**EXERCISE GOAL**
Gather every row below that contains the string "sidebar" and copy each one out. Case counts, so a match must have the same capitalization.

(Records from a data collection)
________
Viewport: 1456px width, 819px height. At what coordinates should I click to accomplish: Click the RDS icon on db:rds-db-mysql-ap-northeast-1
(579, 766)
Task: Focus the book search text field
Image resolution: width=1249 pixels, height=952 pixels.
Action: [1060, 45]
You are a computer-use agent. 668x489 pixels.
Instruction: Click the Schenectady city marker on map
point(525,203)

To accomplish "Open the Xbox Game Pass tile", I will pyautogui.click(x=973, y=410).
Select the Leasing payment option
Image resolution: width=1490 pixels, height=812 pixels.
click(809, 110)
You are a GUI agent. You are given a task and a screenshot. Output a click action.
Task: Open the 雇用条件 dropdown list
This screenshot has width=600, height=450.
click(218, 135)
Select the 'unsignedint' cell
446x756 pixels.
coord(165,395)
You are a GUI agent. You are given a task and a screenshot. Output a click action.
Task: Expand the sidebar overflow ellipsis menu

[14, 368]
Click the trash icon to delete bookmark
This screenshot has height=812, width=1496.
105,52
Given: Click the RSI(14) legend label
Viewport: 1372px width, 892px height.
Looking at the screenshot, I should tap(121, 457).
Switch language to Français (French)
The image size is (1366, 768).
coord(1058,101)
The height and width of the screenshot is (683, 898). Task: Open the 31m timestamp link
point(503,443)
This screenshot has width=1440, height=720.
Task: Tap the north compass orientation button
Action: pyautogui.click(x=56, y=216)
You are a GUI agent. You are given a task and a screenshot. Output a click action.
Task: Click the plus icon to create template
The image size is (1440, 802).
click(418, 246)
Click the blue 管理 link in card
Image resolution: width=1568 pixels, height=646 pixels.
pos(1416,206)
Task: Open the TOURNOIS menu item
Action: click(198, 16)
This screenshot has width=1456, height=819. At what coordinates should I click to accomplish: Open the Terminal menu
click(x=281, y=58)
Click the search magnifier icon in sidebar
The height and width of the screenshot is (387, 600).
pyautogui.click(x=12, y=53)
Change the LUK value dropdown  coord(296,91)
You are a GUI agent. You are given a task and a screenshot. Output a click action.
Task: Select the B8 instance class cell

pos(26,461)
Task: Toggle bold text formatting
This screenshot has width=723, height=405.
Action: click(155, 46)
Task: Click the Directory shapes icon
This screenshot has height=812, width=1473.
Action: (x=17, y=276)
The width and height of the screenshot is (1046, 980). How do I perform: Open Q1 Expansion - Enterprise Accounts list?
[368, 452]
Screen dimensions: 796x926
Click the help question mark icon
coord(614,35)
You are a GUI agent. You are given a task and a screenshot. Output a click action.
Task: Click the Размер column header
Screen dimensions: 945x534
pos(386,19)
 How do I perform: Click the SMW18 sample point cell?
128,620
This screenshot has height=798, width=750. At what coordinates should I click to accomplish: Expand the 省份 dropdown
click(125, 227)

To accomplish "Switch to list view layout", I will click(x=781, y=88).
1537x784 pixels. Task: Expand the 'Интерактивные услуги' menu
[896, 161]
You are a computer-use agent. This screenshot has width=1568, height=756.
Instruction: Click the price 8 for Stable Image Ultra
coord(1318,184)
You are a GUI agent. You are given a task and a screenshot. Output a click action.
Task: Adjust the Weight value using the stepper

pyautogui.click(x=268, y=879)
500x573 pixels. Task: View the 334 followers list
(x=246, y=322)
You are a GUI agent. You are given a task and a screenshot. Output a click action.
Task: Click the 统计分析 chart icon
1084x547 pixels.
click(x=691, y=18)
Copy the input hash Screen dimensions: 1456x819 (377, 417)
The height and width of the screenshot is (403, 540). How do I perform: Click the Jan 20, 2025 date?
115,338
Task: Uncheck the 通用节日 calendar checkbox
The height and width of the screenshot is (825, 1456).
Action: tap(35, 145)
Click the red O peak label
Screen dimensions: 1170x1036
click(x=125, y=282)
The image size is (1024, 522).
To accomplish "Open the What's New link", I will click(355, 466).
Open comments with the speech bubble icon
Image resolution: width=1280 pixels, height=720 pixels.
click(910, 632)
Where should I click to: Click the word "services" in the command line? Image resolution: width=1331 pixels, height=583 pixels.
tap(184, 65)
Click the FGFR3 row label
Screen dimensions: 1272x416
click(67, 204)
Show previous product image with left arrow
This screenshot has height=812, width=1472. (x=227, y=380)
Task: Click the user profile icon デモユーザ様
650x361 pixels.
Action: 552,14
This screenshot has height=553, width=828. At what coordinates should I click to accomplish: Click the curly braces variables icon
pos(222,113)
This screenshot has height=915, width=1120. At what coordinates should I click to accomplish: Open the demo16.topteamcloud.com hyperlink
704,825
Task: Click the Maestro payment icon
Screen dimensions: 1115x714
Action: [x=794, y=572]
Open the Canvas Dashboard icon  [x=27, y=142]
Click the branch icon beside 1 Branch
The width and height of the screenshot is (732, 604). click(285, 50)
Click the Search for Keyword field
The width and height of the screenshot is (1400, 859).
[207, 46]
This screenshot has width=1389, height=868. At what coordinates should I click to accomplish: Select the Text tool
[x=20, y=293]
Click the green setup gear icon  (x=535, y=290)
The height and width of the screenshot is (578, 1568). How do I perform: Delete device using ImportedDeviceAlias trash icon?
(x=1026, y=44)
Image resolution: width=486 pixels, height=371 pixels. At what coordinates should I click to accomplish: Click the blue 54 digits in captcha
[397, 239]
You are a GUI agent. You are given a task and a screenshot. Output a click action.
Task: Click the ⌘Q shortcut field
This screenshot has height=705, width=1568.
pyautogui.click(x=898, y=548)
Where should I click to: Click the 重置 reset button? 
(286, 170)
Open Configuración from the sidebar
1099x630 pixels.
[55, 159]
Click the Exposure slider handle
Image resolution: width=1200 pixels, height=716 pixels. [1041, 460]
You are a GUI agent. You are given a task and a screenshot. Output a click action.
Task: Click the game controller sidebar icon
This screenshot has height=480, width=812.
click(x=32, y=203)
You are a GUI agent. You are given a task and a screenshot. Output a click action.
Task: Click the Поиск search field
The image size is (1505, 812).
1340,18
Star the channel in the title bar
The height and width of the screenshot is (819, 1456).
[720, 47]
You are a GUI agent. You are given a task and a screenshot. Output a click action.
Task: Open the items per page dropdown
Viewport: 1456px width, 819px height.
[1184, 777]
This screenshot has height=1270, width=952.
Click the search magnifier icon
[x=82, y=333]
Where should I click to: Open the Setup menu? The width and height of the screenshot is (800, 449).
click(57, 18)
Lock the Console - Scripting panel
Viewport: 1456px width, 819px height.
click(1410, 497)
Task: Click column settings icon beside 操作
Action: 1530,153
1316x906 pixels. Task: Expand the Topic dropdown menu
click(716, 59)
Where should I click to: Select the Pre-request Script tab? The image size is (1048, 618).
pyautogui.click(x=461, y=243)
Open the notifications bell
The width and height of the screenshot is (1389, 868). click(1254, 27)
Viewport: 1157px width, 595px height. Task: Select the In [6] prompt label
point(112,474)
________
**RESPONSE TO THIS EXERCISE**
Task: Expand the sidebar overflow ellipsis menu
Click the search magnifier icon in sidebar
Open Configuración from the sidebar
Task: Click the game controller sidebar icon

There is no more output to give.